Practitioners should advise their clients of the uncertainty of satisfying the three factor test.

In our experience, there is confusion regarding whether common provisions in contracts for the creation of software programs fulfill the three factors of Revenue Ruling 1-02-1. This confusion results, at least in part, from the Department’s lack of formal guidance to help companies interpret the meaning of the three factor test. For example, the Department has not defined what types of working arrangements place a temporary employee “under the control of the company as to the manner of performance in the working conditions.” In addition, the Department has not clarified when a software provider or temporary employee will have liability for the failure of the software to perform. For example, can the Department’s liability test only be met if the customer agrees to pay the temporary employee at the normal time and materials rates until the software is actually functional, rather than requiring the temporary employee to work without additional compensation after some maximum charge?

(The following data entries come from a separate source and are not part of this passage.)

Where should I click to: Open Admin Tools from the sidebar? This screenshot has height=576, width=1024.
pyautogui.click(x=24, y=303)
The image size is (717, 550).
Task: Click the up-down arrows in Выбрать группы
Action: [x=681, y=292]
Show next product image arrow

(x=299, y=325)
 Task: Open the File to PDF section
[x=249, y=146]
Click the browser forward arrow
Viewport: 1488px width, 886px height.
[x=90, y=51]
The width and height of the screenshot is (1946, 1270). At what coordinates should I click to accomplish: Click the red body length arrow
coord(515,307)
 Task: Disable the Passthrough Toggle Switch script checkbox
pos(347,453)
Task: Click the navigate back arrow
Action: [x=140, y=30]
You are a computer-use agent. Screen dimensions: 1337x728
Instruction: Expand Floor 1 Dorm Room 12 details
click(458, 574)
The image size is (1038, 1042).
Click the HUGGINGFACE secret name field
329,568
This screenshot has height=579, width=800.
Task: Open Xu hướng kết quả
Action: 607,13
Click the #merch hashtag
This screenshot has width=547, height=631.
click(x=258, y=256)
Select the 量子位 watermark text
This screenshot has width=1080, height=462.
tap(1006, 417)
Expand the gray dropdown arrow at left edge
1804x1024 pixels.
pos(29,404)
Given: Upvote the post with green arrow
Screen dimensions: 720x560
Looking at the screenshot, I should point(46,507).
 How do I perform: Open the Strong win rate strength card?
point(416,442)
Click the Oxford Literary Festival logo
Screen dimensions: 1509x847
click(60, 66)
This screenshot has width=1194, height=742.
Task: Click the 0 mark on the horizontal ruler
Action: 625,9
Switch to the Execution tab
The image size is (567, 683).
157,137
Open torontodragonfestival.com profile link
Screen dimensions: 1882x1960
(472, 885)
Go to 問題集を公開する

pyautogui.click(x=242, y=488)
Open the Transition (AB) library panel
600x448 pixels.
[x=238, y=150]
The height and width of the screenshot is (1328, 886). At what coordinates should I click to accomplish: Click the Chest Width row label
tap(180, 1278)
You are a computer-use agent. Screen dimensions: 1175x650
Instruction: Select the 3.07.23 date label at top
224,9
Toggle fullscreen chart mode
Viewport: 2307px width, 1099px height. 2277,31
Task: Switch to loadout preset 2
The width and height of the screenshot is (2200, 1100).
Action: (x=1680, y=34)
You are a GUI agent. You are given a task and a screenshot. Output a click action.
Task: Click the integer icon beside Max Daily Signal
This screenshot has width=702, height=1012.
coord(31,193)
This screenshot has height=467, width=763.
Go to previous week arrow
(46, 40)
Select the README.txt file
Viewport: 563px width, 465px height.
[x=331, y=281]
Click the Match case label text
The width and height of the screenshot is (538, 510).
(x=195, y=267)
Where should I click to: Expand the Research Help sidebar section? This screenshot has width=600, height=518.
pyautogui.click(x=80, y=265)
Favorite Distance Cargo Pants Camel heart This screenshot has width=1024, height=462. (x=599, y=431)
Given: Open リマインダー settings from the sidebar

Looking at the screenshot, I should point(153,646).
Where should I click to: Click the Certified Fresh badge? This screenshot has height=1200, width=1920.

Because of this uncertainty, advisors may not be able to state with certainty whether the provision of services under a specific software contract will definitely be exempt under Revenue Ruling 1-02-1. Advisors who have clients that either purchase or create custom software programs would be well advised to inform their clients of the potential uncertainty in the law in this area. Advisors should consider recommending to such clients that they clarify, within the agreement between a software provider and customer, who will bear ultimate responsibility for the payment of any Nebraska sales or use tax that may be assessed on their transaction.

These materials are published solely as reference materials for use by attorneys and other tax professionals.  They do not constitute an opinion or written advice concerning federal or state tax issues and are not written to be used, and cannot be used, for the purpose of avoiding penalties that may be imposed under the Internal Revenue Code or other applicable tax laws.